果たしてあの現象はなんだったのか。脳神経科や精神科にはしばらく通っていたが、医学的には結局何もわからなかった。一時的な症状としては統合失調症に似ている部分もあったが、一時的すぎる。話を聞いた友人が勧めてくれた動画が、少し自分の体験に似ていると感じた。それは、脳科学者が自己の脳卒中で脳の一部機能が欠落し、その時の洞察をTED Talkで解説したものだった。脳のある部分は直線的で過去の記憶を蓄え、「私」という自己を認識し未来に投影する。またある部分は並列的で、世界や宇宙の今を一つのエネルギー体として認識し、みんなで一つということを感知する。その科学者の自己認識の機能が発作により停止してしまった時の世界は、瞑想により全てとつながった世界に酷似していた。実際、何十年と瞑想をやっていると、そういう不思議な現象が起こるという体験談もいくつか目にした。真実はわからない。全ての生命体はその中に宇宙の真理を内包している。しかし、それは自意識と共存させるにはあまりにも刺激が強い。自己を抑制し、全体のエネルギーを長時間受け続けるのは、少なくとも現代の社会の中では難しいことなのかもしれない。何も断定することができない中で模索し続けるしかないのだろうと思っている。身体がある程度回復した後もしばらくは不安と混乱は残り、また壊れかけてしまった妻の信頼を取り戻すためにも、いくつかの精神科や脳神経科をめぐったが、最終的には全てをそのまま受け止めてくれる先生に会って、あぁそうか、自分は分析されたいわけではなく、ただこのことをありのままに受け入れて欲しかったのだと思い至った。

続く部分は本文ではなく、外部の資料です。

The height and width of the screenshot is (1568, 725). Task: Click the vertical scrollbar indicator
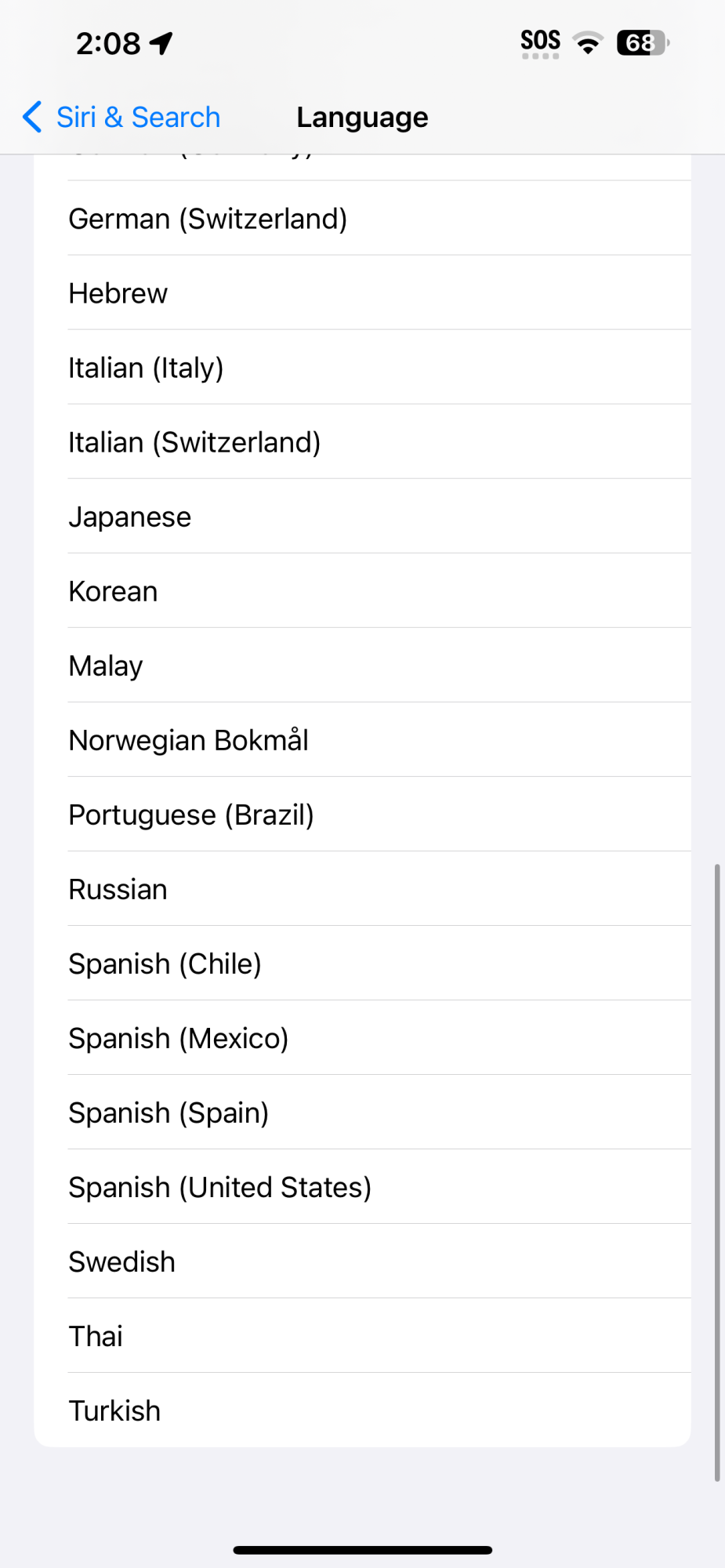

妻には本当に怖い思いをさせたし、当時の雇用先にも大きな迷惑をかけた。友人や家族に支えられることでやっと乗り越えることができたこの体験を簡単に良かったことだと割り切ることはできない。できればもっと違う形で、もっと穏やかな形でこの変化を迎えられたらと思う。しかし、きっとその時の自分には必要なことで、必然だったのではないかと思っている。(もう起こってしまったのだから、当然そうなのだけれど。)これをきっかけにそれまで10年近く勤めていた仕事をやめ、個展を開催し、15年近く続いていたアメリカでの生活を終え、日本に帰国した。帰国後独立し、それまで割り切っていた仕事のためのイラストと、自分のために描く絵の世界がつながった。妻との間に子供が生まれ、彼の過酷な生後の病気も乗り越えた。あの入院中に思い描いた穏やかな世界に、倒れる前に大丈夫と約束された世界に、今も生きている。